Burbank Turnaround

Last night’s invitational screening of Titanic 3D in Burbank was an entirely pleasant surprise. I went in expecting a not-bright-enough diminishment, maybe, or a filtered dimensional thing that might be okay but not great. I can’t say that what I saw looked “great”, but it looked awfully good for a 2D to 3D conversion. In fact, I tweeted that it was “the best damn 3D conversion I’ve ever seen.”

The brightness and sharpness levels could have been a bit better, I suppose (and it may be that I’ll experience a more vivid presentation when I see a Panavision 3D version at the Ultrastar Gardenwalk this morning at 11 am) , but I was especially impressed by the subtle degrees of 3D enhancement that director Jim Cameron and his crew have applied. The film never feels tricked up or jiggered to deliver artificial 3D jizz. As much as technology has allowed Titanic 3D feels elegant and unforced. The $15 or $18 million that went into this conversion was well spent.

The moment when Kate Winslet is threatening suicide and holding onto the stern railing and the camera looks down at the sea some 60 feet below…you can really sense that it’s a long way down, and that the water is colder than shit. This moment alone makes Titanic 3D worth catching.

It may be that Roger Ebert and David Poland saw problematic projections of Titanic 3D when they saw it last month in Chicago and Burbank, respectively, resulting in those negative reviews. I only know that the presentation I saw last night was more than satisfactory — nothing felt filtered or shadowy or compromised, and it’s certainly a high-water accomplishment by the standards of other 3D conversions.

After the first hour or so you start to forget that you’re watching a 3D film. The look of it stops feeling new or re-fashioned and begins to seem like the natural way of things. This may not sound like a compliment but it is.

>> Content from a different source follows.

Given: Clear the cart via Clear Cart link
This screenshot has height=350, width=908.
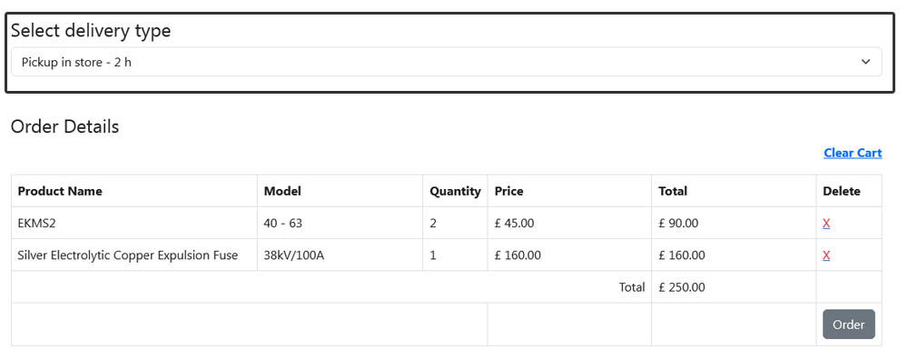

A guy wrote me last night and said, “If I’ve already seen regular Titanic three times and liked it but didn’t love it, is Titanic 3D worth my 15 bucks?” My first thought was, “He didn’t love it but he saw it three times?” Considered answer: This is as good as 3D conversion gets, so if you care about seeing a really good job of enhancing a 2D film and adding a bit here and there, it’s definitely worth paying to see.

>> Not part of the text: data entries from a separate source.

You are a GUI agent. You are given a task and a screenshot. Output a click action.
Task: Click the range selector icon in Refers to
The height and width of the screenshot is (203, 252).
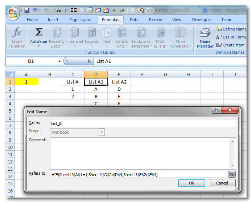(x=232, y=174)
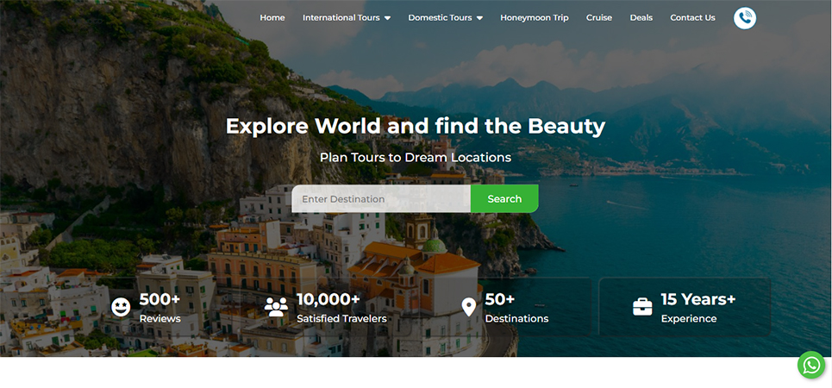Open the WhatsApp chat button
The image size is (832, 388).
click(x=810, y=365)
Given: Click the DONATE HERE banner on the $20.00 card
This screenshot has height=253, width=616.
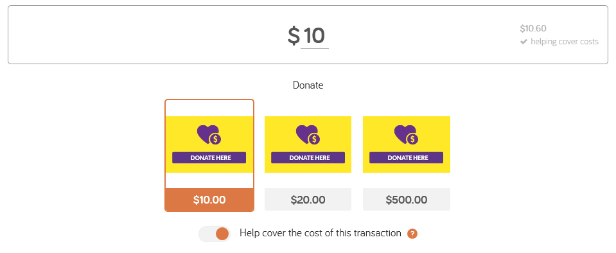Looking at the screenshot, I should point(308,157).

All this aside, I presume they’ll be releasing a Bluray of the old 2D Titanic sometime in the summer, and I’m looking forward to owning that. I’ll never watch 3D in my home.


Safari Motel on Olive Ave. in Burbank, taken on the way back home.

Aura — Tuesday, 4.3, 4:10 pm.

DiCaprio’s Day

You know what really carries Titanic 3D? What makes it an essential revisiting? Young Leonardo DiCaprio, who was 21 or 22 when Titanic was shot in mid the late ’96. For me, his performance as Jack Dawson is a time-capsule high. For me he was the whole thing– the one element I couldn’t take my eyes off last night.

The movie still works, still shatters…although James Cameron‘s cornball dialogue hurts more now than it used to. Some of the CG shots (sailboats and those doll-like passengers and crew in the wide shots) look even more primitive — naturally, inescapably — than they did in ’97. (I was asking myself why Cameron didn’t do a George Lucas and refine them a bit.) Kate Winslet looks softer, of course, and slightly chubbier that I remember, and Billy Zane…well, he’s pretty close to great in every scene. (Seriously — he makes so many hammy lines feel right, or at least a lot less painful.)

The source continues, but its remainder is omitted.